The foreign policy of Pakistan post 9/11

As is evident from the statement, the foreign policy of Pakistan post 9/11 is different from the foreign policy of Pakistan in general. The question of whether the elites of Pakistan had maintained a balanced foreign policy post 9/11 can be a subjective topic; I will be giving my opinion on that question later on. So, what is the foreign policy of Pakistan? It is a complex question as there is no written document that could tell a layman point by point what the leadership is pursuing its nations’ interests. However, the behavior and stance on International issues and the relationship with other states explains the policy quite clearly. The foreign policy of Pakistan has seen no considerable shifts in its history. The post 9/11 era manifested Pakistan’s stance and put it alongside the US against terrorism.

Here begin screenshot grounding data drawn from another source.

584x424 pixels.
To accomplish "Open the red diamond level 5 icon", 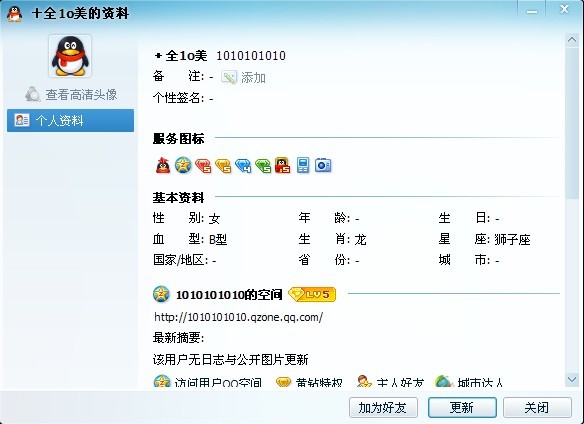I will pos(203,166).
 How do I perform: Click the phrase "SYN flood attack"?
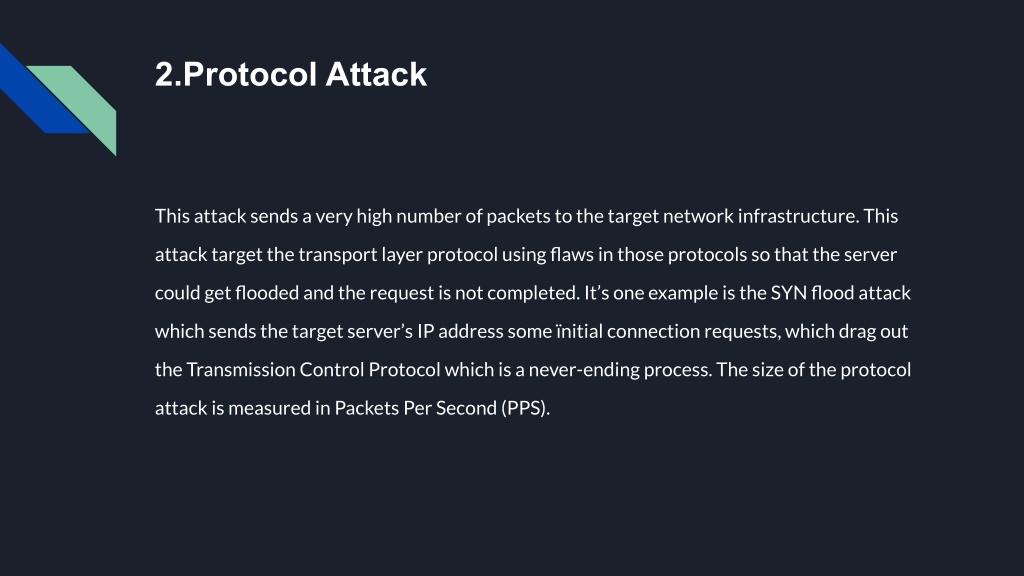(840, 293)
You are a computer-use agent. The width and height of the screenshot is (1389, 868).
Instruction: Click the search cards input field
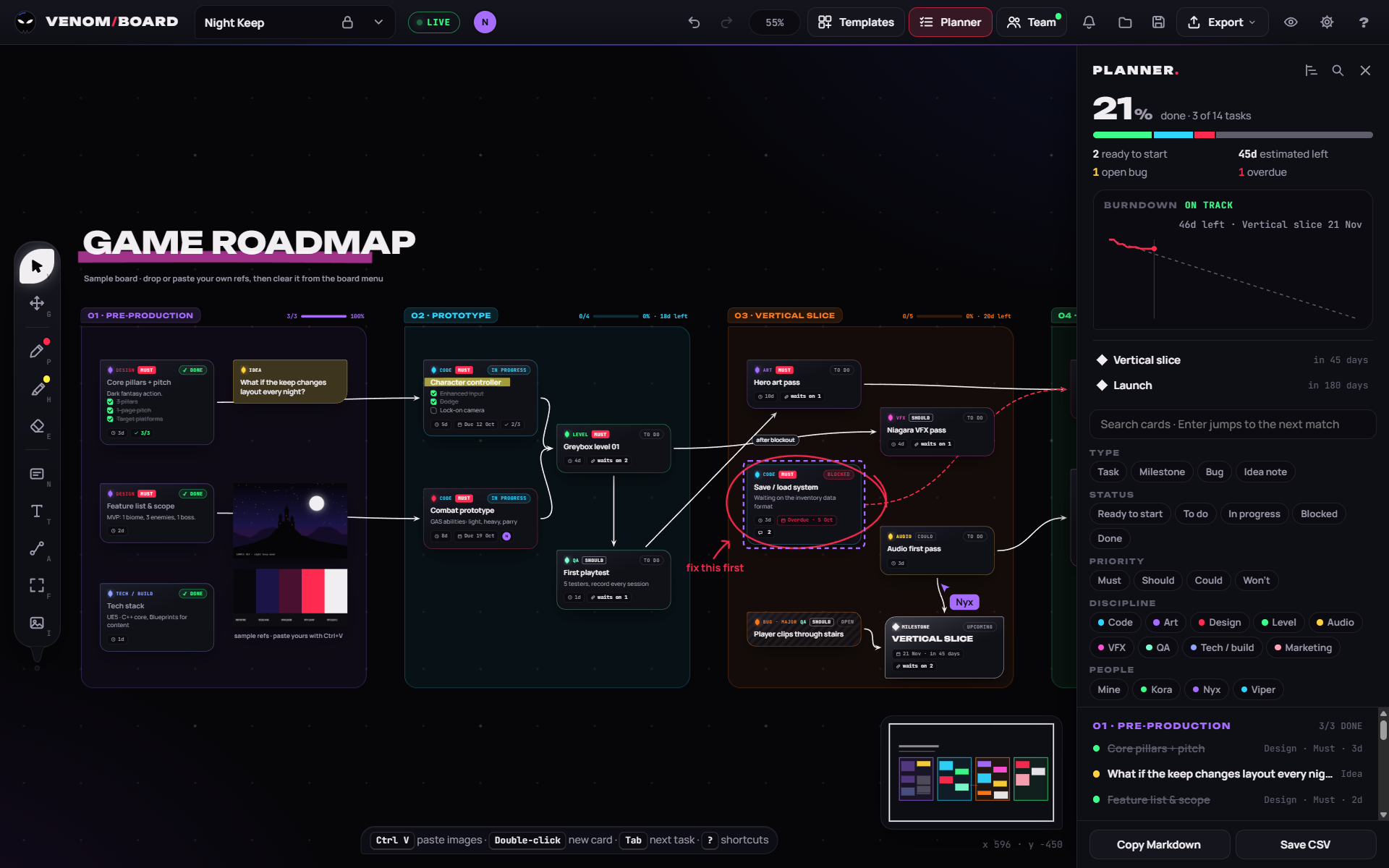(x=1232, y=425)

Who was responsible for 9/11?

The 9/11 incident, where thousands of American citizens died when the World Trade Centre collapsed after some planes crashed into it. It was taken hardly by the US leadership which announced an open war against the perpetrators. The US put the blame on Osama Bin Laden, who was then residing in Afghanistan under the shelter of the Taliban government headed by Mulla Umar. Many people believe that the US had received many warnings about the incident beforehand, but the leadership ignored it. There are few who even believe that it was carried out by the US itself to gain a pretext to invade Afghanistan. Nevertheless, the Taliban never took responsibility for the 9/11 World Trade Centre collapsed and the US continued to put the disaster on the Taliban.

The foreign policy of Pakistan post 9/11 and its challenges

The foreign policy of Pakistan after 9/11 was drastically shifted with respect to Afghanistan. Pakistan and Afghanistan were friendly neighbors and allies. Pakistan, under the leadership of General Pervez Musharraf, was facing a huge challenge in shaping its foreign policy when the US asked him to take its side. General Musharraf wrote in his book that the US had warned Pakistan “Either you are with us, or against us”. Under such circumstances, when Pakistan wasn’t a nuclear power and not even economically stable, it had to be on the Superpower’s side. General Musharraf faced severe criticism, but he remained firm and supported the US in fighting and invading Afghanistan to tackle the Taliban and Osama Bin Laden. He gave Pakistani airspace to the US forces to take out the Taliban in Afghanistan, few of them flew into Pakistan, and Pakistan had to tackle the huge influx of migrants. It brought terrorism to Pakistan. We can argue that the stance was a disaster for Pakistan’s future, and it proved to be but Pakistan had limited options. However, the better stance would have been to avoid getting into the US-led war against terrorism and consider national interest the top priority.